Black Women’s Public Cries: Mothering, Death and Activism


Trayvon Martin
I don’t know how many times I’ve sat down to write this piece; each time I walk away thinking I’m not ready for this. The pain I feel about the loss of our children leaves me with such grief that I literally become immobile. After the recent shootings in Aurora, CO I thought about dusting this piece off—I wrote this piece on Mother’s day 2012. However, I was still crippled. It’s taken me a few days to comprehend the depth of my feelings. I realized that I was mourning. I was mourning in a way that I’ve never mourned. It seems that every since the brutal killing of Trayvon Martin, I’ve been in mourning for the children of my community.

Trayvon Martin’s murder touched me in a way that I can’t always explain. It is only upon reflecting on my feelings with an older, and much wiser, woman was I able to name the fact that I was in mourning for this child. A child I never met. Yes, I was compelled by the nature of his death. But for me it was something much deeper. It was as though I had lost my child.

As the weeks progressed and we learned more about Martin’s murder, I made a conscious decision not to listen to any of the rhetoric of the case. Although I made this decision, I continued to think about this “case”. Particularly, I kept thinking, If this were my child, how would I respond? Would I become an activist and mourn publicly, or would I mourn only in private? Then I started thinking of all of those Black women who lost their children to colonialism, the institution of slavery, and the institutionalization of racism and its correlate poverty. Then I stopped and asked myself, what would society look like if all these Black mothers choose to challenge the systems that robbed them of their children?
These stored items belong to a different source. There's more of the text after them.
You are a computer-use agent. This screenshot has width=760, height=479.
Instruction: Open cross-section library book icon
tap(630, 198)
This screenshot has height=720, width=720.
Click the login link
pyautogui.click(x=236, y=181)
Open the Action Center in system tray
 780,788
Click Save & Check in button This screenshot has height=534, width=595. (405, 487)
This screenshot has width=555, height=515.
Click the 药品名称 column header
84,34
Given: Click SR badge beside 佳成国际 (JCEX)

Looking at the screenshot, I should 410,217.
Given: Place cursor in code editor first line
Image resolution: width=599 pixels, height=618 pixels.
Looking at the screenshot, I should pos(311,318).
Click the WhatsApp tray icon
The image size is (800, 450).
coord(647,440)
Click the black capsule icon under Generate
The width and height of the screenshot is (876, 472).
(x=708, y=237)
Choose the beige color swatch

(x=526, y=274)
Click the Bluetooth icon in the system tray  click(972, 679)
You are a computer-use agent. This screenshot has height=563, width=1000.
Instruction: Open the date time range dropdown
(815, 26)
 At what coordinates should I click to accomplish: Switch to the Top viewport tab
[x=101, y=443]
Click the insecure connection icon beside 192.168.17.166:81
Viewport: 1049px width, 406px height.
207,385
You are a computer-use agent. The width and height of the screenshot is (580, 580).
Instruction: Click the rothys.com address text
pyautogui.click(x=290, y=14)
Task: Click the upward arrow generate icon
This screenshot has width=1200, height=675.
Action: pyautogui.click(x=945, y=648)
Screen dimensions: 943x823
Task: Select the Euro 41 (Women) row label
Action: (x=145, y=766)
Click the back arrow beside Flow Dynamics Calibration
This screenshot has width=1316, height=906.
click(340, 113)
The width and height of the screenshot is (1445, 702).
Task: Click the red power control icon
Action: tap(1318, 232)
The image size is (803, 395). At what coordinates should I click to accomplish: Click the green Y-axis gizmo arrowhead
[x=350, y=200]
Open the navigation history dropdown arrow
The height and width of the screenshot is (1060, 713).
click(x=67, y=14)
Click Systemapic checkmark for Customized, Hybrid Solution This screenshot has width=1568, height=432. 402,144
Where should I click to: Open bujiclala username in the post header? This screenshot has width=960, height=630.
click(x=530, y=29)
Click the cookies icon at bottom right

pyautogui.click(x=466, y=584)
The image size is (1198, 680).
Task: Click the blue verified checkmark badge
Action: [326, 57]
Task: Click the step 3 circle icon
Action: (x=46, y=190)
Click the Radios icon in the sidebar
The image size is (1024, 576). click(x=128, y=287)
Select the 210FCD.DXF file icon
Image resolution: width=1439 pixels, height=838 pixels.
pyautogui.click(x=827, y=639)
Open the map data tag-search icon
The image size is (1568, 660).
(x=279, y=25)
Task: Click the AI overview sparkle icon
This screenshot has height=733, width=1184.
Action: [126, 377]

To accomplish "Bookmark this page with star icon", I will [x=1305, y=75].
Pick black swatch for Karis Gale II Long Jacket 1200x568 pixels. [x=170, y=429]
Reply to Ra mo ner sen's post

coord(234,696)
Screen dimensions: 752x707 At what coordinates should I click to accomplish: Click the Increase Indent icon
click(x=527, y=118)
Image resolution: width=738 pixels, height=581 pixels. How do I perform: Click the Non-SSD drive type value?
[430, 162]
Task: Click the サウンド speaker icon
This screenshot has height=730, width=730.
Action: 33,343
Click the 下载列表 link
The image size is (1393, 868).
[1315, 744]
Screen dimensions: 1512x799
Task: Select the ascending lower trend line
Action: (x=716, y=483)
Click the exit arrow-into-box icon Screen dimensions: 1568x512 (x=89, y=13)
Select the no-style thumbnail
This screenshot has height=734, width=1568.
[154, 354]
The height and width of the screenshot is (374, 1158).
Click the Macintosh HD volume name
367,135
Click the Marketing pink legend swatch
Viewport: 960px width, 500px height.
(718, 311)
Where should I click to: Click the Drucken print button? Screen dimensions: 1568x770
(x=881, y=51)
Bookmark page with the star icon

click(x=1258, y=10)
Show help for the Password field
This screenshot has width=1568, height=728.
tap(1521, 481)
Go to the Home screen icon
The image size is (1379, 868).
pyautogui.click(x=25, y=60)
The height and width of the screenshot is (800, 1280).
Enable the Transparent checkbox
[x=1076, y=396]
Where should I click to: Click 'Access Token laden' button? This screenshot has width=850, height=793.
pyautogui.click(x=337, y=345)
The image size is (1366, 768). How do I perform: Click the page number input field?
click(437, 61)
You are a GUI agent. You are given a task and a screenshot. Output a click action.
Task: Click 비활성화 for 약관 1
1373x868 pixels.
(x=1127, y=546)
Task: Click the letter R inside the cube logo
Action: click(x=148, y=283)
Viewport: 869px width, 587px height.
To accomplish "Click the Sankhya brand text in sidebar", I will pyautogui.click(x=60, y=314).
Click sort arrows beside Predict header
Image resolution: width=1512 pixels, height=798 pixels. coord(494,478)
Also, what would society look like if all of us who “other-mother”, as I found myself doing for Trayvon Martin, also publicly cried out?

 What would a global social movement, in protest against the brutal and senseless killing of our children, look like?

There is no way for me to chart the loss, broadly defined, of our children at both the national and global levels. But consider the following:
  • In 2008, Blacks, [in the U.S] constituted 17 percent of the youth population (10-17). They constituted:
o   31 percent of all juvenile arrests.
o   26 percent of all juvenile arrests for drug abuse violations.
o   52 percent of all juvenile arrests for violent offenses.
o   58 percent of all juveniles sent to adult prisons. 
  • African Americans were overrepresented among police shooting victims in every city the publications [ColorLines] investigated. The contrast was particularly noticeable in New York, San Diego and Las Vegas. In each of these cities, the percentage of black people killed by police was at least double that of their share of the city’s total population. 
    The U.N.  32 children under 10 among the dead in Syria
  •   More than 400 children in Syria have been killed since the start of the uprising last March, according to human rights activists.  .
  •   In 2008, 65,646 children age 0-9 died of AIDS in South Africa
In his speech to the National Urban League, President Obama stated, "Every day and a half the number of young people we lose to violence is about the same as the number of people we lost in that movie theater" in Aurora, Colorado. Our children are dying!

These are somebody’s children. They have been removed from our communities as a result of structural violence—poverty, lack of health care, lack of education, and racism. We will probably never see the faces of their mothers. We’ll probably never see their tears. Many of them will remain nameless and unknown to us. Hopefully they will be comforted by a loved one. Hopefully, some stranger will walk by and bless them with a smile. 

Over time, many of us will forget their stories. As the media spotlight another story, the cries of these mothers will move to the recesses of our minds. We’ll move on to worry about what’s for dinner, how to make the next car payment, and the everyday challenges we face. Sometimes the tragedy is just too much for us to bear and we need a reprieve—we need to avert our eyes. We leave these mothers to mourn on their own. But, what if there is an alternative? What if we turn our grief into action?
Mamie Till Bradley, Emett Till's mother, crying over Emett's coffin
 What if we moved the conversation away from gun access (a valuable and much needed dialogue) to include poverty and other forms of oppressive structures? How might this help to form a movement that’s inclusive of mothers and other-mothers? We cannot turn our heads in the face of such violence. We need to (re)claim our communities. We cannot sit back and wait for others to come in and do it for us. They will fill our ears with rhetoric and no action. Our fore-mothers, such as Ella Baker and Fannie Lou Hamer, provide us with a platform to build a movement. We need to write, we need to sing, sing like Nina Simone so that the world can hear our pain, we need to influence and make policies—in both the public and private sectors, we need to occupy the streets. We need to throw open our coffins and show the world the brutality our children suffered. We need our version of MADD. We need a mother’s day to honor these women. Such a day is needed to let them know that we recognize their pain. We need a social movement—one that addresses the multiple causes that encourage and perpetuate the deaths of our children. Let's turn our grief into activism.